### [Aim of the exercise]
Retype the entries in full.

[[ Input material, beginning ]]

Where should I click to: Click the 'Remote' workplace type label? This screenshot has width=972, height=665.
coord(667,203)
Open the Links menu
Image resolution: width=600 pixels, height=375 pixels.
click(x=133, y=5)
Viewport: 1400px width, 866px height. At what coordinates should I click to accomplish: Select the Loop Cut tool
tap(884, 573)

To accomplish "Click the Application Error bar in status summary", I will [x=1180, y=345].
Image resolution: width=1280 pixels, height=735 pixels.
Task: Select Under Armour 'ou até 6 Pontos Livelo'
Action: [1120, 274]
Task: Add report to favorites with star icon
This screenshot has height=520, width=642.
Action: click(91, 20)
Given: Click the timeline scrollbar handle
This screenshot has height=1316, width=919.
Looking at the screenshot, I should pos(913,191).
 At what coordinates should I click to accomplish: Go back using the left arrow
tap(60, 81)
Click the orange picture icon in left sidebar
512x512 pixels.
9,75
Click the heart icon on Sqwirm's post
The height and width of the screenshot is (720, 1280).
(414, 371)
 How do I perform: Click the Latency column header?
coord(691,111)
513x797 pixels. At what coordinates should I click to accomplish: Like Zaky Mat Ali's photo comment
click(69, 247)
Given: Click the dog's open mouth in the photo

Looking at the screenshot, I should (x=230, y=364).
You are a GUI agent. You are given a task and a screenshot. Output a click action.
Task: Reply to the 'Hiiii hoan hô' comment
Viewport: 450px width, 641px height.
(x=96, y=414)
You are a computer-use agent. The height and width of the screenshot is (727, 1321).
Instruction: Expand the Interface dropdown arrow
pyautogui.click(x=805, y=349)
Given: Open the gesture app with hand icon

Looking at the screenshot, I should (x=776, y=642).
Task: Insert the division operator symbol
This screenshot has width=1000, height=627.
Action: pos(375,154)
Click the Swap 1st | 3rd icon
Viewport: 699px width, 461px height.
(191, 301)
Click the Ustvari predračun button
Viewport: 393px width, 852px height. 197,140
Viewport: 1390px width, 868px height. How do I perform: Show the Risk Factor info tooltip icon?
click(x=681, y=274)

[[ Input material, end ]]

### [Answer to this problem]
Where should I click to: Click the 'Remote' workplace type label? This screenshot has width=972, height=665.
coord(667,203)
Open the Links menu
Image resolution: width=600 pixels, height=375 pixels.
click(x=133, y=5)
Viewport: 1400px width, 866px height. At what coordinates should I click to accomplish: Select the Loop Cut tool
tap(884, 573)

To accomplish "Click the Application Error bar in status summary", I will [x=1180, y=345].
Image resolution: width=1280 pixels, height=735 pixels.
Task: Select Under Armour 'ou até 6 Pontos Livelo'
Action: [1120, 274]
Task: Add report to favorites with star icon
This screenshot has height=520, width=642.
Action: click(91, 20)
Given: Click the timeline scrollbar handle
This screenshot has height=1316, width=919.
Looking at the screenshot, I should pos(913,191).
 At what coordinates should I click to accomplish: Go back using the left arrow
tap(60, 81)
Click the orange picture icon in left sidebar
512x512 pixels.
9,75
Click the heart icon on Sqwirm's post
The height and width of the screenshot is (720, 1280).
(414, 371)
 How do I perform: Click the Latency column header?
coord(691,111)
513x797 pixels. At what coordinates should I click to accomplish: Like Zaky Mat Ali's photo comment
click(69, 247)
Given: Click the dog's open mouth in the photo

Looking at the screenshot, I should (x=230, y=364).
You are a GUI agent. You are given a task and a screenshot. Output a click action.
Task: Reply to the 'Hiiii hoan hô' comment
Viewport: 450px width, 641px height.
(x=96, y=414)
You are a computer-use agent. The height and width of the screenshot is (727, 1321).
Instruction: Expand the Interface dropdown arrow
pyautogui.click(x=805, y=349)
Given: Open the gesture app with hand icon

Looking at the screenshot, I should (x=776, y=642).
Task: Insert the division operator symbol
This screenshot has width=1000, height=627.
Action: pos(375,154)
Click the Swap 1st | 3rd icon
Viewport: 699px width, 461px height.
(191, 301)
Click the Ustvari predračun button
Viewport: 393px width, 852px height. 197,140
Viewport: 1390px width, 868px height. How do I perform: Show the Risk Factor info tooltip icon?
click(x=681, y=274)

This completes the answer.